Damage to the transplanted ureter or faulty ureteroneocystostomy can also result in extravasation of urine out of the bladder or ureter. This urine will most commonly either collect in the perinephric area or drain via the fresh transplant incision. Less often, it may enter the peritoneal cavity or track into the scrotum or labia. Diagnosis of a urine leak can be made by analysis of fluid collected from wound drainage or aspirated from a collection. Simultaneous measurement of the sodium, potassium, and creatinine concentration should easily distinguish between urine leaking into the tissue and normal tissue fluid that might collect in a lymphocele or drain from the wound. Normal extracellular tissue fluid should have a creatinine, sodium, and potassium concentration nearly identical to plasma, whereas urinary potassium and creatinine concentrations will be much higher than that in the serum, and the sodium concentration lower. Radionuclide imaging may also be of value in the diagnosis of urinary extravasation. Radiotracer exiting the urinary system into the soft tissues strongly suggests a leak. This type of test may, however, be of limited value if allograft function is poor and background counts are high. Confirmation of the presence of and the site of a leak can be obtained by cystoscopy or following placement of a nephrostomy tube. A small volume of urine output per urethra does not exclude the diagnosis of ureteral obstruction or urinary leak. Urinary retention from bladder outlet obstruction may also lead to oliguria with no fall in serum creatinine. This occurs most commonly in men at risk from prostatic hypertrophy, or in diabetics with neurogenic bladder dysfunction.

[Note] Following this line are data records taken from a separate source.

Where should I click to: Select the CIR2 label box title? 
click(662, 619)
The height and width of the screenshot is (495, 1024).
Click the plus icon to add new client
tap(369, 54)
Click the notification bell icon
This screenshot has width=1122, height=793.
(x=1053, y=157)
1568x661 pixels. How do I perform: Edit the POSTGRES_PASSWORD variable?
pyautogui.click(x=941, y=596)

The management of ureteral obstruction generally requires the placement of a ureteral stent to allow for decompression of the urinary system. If a stent bypassing the obstruction cannot be placed, a nephrostomy tube may be necessary. Alternatively, reoperation and reimplantation of the ureter may be indicated if the obstruction is due to obstruction at the ureteroneocystostomy site.

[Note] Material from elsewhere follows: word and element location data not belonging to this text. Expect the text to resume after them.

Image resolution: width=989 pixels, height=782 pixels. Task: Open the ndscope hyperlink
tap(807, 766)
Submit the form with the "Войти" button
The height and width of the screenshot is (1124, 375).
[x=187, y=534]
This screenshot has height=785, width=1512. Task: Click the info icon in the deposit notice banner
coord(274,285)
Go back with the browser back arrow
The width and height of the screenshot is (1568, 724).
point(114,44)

The management of urinary extravasation is directed toward improved drainage of urine into the bladder via a ureteral stent, or external drainage via nephrostomy tube placement. Either will reduce the hydrostatic pressure within the urinary system and encourage healing of the leak. If the ureter has completely dehisced from the bladder, reimplantation may be indicated. Mild urinary extravasation with a fundamentally sound ureteroneocystostomy may be managed with bladder drainage. More significant leaks usually require reoperation, either immediate or after controlling the leak with a nephrostomy/stent combination.
Catheter obstruction should always be considered in evaluating anuria or oliguria following transplantation. This should be readily evident if imaging reveals bladder outlet obstruction. The Foley catheter may be kinked or obstructed by a blood clot. Flushing the catheter with sterile saline should either relieve the obstruction or indicate the need to replace the catheter. Measures to relieve bladder outlet obstruction should be undertaken immediately to prevent disruption of the uretero-vesicular anastomosis due to elevated intraluminal pressure within the bladder.